# CS50 Final Project

## FIFA World Cup Predictions

In [15]:
import pandas as pd
import numpy as np
from scipy.stats import poisson

#Import Dataset "wcmatches_history.csv" and clean the data for analysis
wc_games = pd.read_csv('538_wc_matches.csv', sep=';')
wc_games = wc_games.drop(columns=['league_id', 'league', 'spi1', 'spi2', 'prob1', 'prob2', 'probtie', 'proj_score1', 'proj_score2', 'score1', 'score2', 'xg1', 'xg2', 'nsxg1', 'nsxg2', 'adj_score1', 'adj_score2'])

# Import Dataset with 2022 FIFA World Cup's Data
data = pd.read_excel('DadosCopaDoMundoQatar2022.xlsx', sheet_name='selecoes').rename(columns={'NomeEmIngles': 'team'}).set_index('team').rename(index={'United States': 'USA'})

# Create list of teams
teams = []
[teams.append(team) for team in data.index if team not in teams]

# Import Dataset "international_matches.csv" and clean the data for analysis
hist_games = pd.read_csv('international_matches_filtered.csv', sep=';')

# Transform matches' dates into years
for i in hist_games.index:
    hist_games.at[i, 'date'] = hist_games['date'][i][-4:]
hist_games = hist_games.rename(columns={'date': 'year'})
hist_games['year'] = hist_games['year'].astype(int)
hist_games = hist_games.sort_values('year', ascending=False)

# Create Dataframe with team's status
columns = ['fifa_rank', 'fifa_points', 'goalkeeper_score', 'defense_score', 'offense_score', 'midfield_score']
team_stats = pd.DataFrame(index= teams, columns= columns)

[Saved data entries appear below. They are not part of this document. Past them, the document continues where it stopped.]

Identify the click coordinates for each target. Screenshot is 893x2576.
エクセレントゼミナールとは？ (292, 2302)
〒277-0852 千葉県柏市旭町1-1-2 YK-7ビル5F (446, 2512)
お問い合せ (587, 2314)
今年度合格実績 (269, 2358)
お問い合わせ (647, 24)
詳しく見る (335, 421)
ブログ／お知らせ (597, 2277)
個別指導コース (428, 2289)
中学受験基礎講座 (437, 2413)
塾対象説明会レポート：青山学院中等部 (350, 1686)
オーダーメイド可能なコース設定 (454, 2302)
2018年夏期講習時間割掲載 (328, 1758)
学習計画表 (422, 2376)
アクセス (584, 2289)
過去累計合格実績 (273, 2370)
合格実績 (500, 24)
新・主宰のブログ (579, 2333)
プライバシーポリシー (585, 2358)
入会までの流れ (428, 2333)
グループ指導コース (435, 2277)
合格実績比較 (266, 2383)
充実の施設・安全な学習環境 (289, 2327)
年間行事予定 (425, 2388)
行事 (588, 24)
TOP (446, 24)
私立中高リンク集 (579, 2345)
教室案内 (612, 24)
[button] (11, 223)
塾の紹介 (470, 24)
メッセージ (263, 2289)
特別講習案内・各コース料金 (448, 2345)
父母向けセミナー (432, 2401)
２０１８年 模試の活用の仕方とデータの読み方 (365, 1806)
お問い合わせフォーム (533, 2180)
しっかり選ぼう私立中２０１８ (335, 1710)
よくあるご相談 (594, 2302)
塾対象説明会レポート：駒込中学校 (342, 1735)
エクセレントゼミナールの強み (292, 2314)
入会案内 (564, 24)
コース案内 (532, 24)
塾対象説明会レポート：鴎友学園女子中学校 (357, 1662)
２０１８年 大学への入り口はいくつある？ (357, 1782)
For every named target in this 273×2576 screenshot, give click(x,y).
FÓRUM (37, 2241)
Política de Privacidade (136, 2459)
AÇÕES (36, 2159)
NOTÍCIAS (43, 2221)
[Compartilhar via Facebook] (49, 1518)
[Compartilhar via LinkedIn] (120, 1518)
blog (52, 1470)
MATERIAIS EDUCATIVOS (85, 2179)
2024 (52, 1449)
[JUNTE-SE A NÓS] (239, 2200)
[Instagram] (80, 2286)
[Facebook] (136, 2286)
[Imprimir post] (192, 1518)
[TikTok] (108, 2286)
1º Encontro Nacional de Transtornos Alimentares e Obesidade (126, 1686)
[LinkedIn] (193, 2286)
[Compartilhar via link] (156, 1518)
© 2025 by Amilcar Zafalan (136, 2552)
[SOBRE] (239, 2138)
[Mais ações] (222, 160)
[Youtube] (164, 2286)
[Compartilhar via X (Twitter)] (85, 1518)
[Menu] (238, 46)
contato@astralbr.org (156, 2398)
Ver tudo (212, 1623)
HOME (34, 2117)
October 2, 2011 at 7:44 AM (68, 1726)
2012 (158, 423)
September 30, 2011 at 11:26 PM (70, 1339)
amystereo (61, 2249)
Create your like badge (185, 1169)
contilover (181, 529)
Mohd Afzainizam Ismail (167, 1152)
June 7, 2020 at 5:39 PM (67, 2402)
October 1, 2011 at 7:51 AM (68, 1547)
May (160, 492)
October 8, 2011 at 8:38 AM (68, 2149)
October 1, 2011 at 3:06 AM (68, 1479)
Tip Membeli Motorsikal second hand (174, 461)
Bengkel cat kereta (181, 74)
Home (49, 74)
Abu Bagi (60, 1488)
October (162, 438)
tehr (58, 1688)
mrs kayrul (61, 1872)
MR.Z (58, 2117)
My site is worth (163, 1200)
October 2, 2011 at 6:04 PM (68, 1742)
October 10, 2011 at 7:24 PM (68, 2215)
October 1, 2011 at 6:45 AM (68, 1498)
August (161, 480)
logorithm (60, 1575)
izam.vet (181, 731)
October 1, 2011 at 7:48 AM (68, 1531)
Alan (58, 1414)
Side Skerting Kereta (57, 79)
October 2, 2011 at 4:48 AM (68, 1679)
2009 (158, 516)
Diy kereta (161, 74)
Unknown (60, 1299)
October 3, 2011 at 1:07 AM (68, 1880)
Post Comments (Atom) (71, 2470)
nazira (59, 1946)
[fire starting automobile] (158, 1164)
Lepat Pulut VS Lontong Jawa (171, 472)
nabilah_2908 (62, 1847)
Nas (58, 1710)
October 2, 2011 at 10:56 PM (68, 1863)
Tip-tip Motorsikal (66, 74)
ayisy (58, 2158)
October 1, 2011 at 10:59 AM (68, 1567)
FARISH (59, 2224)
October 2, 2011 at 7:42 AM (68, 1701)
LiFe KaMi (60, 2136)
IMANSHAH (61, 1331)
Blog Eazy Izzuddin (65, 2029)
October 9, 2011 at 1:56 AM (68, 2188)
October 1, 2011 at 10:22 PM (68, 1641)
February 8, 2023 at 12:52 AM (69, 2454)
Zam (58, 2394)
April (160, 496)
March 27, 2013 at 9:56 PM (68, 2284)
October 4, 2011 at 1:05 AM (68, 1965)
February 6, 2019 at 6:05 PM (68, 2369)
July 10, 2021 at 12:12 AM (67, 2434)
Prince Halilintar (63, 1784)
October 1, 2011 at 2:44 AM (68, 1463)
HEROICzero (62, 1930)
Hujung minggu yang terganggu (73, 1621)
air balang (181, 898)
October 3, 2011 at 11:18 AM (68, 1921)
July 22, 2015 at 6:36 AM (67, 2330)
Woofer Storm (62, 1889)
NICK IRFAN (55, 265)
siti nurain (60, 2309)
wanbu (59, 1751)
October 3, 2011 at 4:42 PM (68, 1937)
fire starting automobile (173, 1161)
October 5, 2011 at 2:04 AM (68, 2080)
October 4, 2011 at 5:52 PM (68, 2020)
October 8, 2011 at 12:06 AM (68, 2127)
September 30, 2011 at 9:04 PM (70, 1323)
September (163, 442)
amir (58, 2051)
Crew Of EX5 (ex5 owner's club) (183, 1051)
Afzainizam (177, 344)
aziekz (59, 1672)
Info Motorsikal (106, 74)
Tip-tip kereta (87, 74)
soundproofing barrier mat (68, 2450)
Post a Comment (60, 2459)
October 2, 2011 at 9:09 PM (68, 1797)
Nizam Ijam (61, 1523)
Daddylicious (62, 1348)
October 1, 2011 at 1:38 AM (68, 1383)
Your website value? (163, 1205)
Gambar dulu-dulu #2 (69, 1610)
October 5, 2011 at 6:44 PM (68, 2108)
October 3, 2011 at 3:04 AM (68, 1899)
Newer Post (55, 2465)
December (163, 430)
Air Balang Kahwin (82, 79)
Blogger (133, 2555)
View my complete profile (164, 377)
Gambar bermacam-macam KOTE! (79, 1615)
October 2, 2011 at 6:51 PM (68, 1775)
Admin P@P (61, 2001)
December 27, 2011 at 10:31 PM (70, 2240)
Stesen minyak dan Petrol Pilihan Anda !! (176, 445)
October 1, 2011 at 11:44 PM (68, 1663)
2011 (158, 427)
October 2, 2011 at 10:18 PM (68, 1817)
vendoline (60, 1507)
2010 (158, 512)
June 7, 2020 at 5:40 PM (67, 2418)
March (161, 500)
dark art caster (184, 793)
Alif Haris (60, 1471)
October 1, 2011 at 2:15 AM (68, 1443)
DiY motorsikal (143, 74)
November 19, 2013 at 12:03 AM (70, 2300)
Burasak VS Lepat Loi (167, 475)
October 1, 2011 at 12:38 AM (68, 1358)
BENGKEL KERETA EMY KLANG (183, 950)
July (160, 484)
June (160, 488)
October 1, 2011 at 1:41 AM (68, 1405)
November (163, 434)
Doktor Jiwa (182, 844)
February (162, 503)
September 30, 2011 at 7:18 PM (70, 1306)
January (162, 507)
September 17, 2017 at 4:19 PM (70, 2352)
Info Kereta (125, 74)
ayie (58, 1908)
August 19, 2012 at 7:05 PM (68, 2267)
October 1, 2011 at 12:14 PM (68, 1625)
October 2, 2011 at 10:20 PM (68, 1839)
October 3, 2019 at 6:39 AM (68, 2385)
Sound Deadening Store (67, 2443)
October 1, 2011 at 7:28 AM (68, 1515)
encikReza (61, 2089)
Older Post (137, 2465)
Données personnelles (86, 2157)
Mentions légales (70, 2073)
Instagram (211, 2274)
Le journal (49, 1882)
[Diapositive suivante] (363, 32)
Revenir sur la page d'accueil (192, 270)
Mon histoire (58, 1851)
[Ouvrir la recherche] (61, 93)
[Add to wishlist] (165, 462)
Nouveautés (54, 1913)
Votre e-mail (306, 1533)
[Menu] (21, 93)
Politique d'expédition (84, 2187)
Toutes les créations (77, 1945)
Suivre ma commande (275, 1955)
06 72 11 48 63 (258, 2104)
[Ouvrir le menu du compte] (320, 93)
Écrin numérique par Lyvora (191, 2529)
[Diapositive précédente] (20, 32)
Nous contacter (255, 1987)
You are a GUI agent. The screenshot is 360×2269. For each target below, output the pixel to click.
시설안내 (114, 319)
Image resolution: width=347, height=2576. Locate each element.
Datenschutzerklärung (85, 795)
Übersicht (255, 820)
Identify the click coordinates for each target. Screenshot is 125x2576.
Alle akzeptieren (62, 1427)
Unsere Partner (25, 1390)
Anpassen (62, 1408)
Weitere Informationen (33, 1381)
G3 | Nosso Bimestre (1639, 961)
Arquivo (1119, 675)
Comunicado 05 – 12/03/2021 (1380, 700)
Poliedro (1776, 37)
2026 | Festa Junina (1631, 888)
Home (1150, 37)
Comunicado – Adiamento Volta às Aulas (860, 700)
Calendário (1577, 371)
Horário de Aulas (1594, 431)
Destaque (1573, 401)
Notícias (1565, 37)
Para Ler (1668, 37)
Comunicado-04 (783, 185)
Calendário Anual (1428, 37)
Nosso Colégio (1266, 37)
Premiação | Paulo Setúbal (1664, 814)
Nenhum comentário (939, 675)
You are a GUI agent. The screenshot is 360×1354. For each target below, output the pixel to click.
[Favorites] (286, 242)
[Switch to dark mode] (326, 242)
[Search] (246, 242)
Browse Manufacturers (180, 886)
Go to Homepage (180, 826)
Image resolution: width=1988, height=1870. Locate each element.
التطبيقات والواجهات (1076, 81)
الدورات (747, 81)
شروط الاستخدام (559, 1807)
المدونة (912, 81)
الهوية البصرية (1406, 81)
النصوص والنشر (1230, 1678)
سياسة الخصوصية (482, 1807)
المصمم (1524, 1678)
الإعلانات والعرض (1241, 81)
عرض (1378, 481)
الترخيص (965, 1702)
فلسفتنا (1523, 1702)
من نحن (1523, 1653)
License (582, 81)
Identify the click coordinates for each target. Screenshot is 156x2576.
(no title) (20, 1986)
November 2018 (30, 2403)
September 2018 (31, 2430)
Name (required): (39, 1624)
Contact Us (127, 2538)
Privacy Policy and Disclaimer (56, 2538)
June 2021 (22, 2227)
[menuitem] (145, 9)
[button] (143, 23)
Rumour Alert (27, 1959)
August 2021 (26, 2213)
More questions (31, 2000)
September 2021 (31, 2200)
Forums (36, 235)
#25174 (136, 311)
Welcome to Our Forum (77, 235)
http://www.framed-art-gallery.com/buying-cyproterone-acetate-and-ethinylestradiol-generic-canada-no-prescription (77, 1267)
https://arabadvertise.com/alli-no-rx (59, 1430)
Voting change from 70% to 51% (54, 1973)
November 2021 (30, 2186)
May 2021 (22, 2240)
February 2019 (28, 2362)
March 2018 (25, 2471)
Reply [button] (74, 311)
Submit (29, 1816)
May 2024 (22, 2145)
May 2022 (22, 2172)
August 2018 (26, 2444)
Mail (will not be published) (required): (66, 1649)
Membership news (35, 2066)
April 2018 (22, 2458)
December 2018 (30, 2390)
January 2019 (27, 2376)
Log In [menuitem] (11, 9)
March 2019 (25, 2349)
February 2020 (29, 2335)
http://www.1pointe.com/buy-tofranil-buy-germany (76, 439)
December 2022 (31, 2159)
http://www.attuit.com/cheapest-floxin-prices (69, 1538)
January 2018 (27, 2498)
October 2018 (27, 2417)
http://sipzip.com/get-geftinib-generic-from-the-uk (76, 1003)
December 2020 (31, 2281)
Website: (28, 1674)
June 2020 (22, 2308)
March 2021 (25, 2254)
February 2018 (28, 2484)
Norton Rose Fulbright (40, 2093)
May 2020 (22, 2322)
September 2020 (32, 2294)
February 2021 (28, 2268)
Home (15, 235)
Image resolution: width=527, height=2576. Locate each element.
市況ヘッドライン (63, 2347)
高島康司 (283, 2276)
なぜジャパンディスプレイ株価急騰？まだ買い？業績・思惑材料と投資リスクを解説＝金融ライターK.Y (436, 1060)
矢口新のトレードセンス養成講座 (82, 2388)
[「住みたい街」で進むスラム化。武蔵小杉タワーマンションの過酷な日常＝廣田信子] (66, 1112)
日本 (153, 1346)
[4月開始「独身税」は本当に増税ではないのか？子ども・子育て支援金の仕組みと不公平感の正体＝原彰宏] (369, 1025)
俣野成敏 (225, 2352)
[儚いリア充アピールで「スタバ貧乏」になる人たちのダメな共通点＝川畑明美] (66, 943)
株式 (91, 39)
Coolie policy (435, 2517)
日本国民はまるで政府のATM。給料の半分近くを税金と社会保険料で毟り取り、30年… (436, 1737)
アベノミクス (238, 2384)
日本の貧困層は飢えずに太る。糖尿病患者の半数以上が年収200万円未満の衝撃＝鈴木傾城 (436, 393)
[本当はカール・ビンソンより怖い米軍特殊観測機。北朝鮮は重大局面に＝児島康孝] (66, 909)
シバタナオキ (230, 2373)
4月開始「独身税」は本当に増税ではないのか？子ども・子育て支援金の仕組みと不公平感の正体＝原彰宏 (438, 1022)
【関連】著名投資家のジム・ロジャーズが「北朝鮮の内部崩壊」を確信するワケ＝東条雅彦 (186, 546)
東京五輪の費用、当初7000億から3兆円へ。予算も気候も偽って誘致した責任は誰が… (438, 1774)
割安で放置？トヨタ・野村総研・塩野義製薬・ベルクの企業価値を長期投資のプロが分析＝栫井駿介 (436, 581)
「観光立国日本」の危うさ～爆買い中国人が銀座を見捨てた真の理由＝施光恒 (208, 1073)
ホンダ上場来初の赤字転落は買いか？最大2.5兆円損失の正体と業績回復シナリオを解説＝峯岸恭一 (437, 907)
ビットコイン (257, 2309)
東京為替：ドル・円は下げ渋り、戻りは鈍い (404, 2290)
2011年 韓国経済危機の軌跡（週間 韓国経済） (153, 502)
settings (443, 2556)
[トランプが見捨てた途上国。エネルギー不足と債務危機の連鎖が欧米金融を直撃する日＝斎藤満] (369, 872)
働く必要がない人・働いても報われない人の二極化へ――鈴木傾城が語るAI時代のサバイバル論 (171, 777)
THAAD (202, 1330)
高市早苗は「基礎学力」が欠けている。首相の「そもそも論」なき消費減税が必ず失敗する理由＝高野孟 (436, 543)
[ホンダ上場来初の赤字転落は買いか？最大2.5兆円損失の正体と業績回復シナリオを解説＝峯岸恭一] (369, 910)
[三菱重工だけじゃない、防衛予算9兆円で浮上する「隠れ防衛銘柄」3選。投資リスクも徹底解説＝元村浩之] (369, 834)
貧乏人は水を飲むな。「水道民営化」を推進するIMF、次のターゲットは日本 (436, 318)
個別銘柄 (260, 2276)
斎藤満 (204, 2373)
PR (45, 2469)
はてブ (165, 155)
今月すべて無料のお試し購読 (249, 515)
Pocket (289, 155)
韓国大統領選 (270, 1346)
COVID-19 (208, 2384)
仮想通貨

for team in team_stats.index:
    for i in hist_games.index:
        if team == hist_games['home_team'][i]:
            team_stats['fifa_rank'][team] = hist_games['home_team_fifa_rank'][i]
            team_stats['fifa_points'][team] = hist_games['home_team_total_fifa_points'][i]
            team_stats['goalkeeper_score'][team] = hist_games['home_team_goalkeeper_score'][i]
            team_stats['defense_score'][team] = hist_games['home_team_mean_defense_score'][i]
            team_stats['offense_score'][team] = hist_games['home_team_mean_offense_score'][i]
            team_stats['midfield_score'][team] = hist_games['home_team_mean_midfield_score'][i]
            break
        elif team == hist_games['away_team'][i]:
            team_stats['fifa_rank'][team] = hist_games['away_team_fifa_rank'][i]
            team_stats['fifa_points'][team] = hist_games['away_team_total_fifa_points'][i]
            team_stats['goalkeeper_score'][team] = hist_games['away_team_goalkeeper_score'][i]
            team_stats['defense_score'][team] = hist_games['away_team_mean_defense_score'][i]
            team_stats['offense_score'][team] = hist_games['away_team_mean_offense_score'][i]
            team_stats['midfield_score'][team] = hist_games['away_team_mean_midfield_score'][i]
            break

team_stats['fifa_rank'] = team_stats['fifa_rank'].astype(int)
team_stats['fifa_points'] = team_stats['fifa_points'].astype(int)
team_stats = team_stats.sort_values('fifa_points', ascending= False)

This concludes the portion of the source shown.